Who the FUCK eats an entire can of spam paired with rice? *points to self* This fucking asian girl does. Seriously? LOL I hate how much I love salty food!! Sad Panda!!!

*EDIT!!!* I grew up eating spam. I guess you'd say it's a Korean/Asian thing. My mom made it with all sorts of food and a lot of people can't stand it, BUT... that's the troubles with growing up with comfort food lol*

I need to get into the habit of reading my blog BEFORE eating because I've realized what kind of motivation it gives me. When you girls cheer my success on I feel compelled to stay motivated because I don't want to let anyone down.... but I suppose this is the hard part of being honest with yourself.
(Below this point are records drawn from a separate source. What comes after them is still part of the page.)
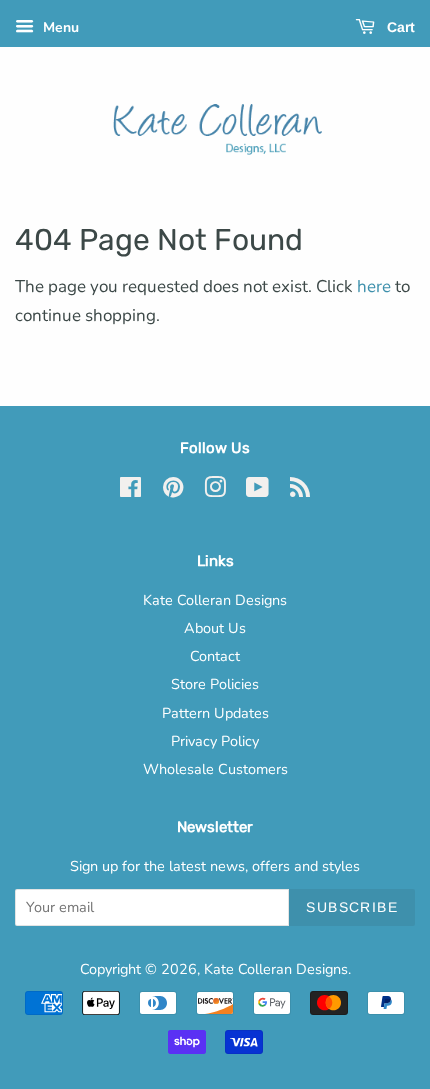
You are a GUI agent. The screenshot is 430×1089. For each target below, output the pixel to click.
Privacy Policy (215, 741)
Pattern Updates (215, 713)
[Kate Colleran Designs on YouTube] (257, 491)
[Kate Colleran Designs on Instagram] (215, 491)
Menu (59, 27)
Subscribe (352, 907)
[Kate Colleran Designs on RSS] (300, 491)
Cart (399, 27)
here (374, 286)
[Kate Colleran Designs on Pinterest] (173, 491)
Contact (215, 656)
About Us (215, 628)
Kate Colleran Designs (215, 600)
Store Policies (215, 684)
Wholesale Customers (215, 769)
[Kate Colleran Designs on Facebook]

I fucking binged the FUCK out of dinner tonight.

I woke up at 6 and went to the gym to run with some friends. I cut my mile down by a whole minute so I was totally pumped! I probably burned somewhere around 200 or so calories and then I went and ate a protein bar for breakfast. I ate a delicious spinach salad for lunch with fat free raspberry vinegarette which had me feeling SO full! Then... a little voice in my head said, "you just worked out, why are you stuffing yourself?"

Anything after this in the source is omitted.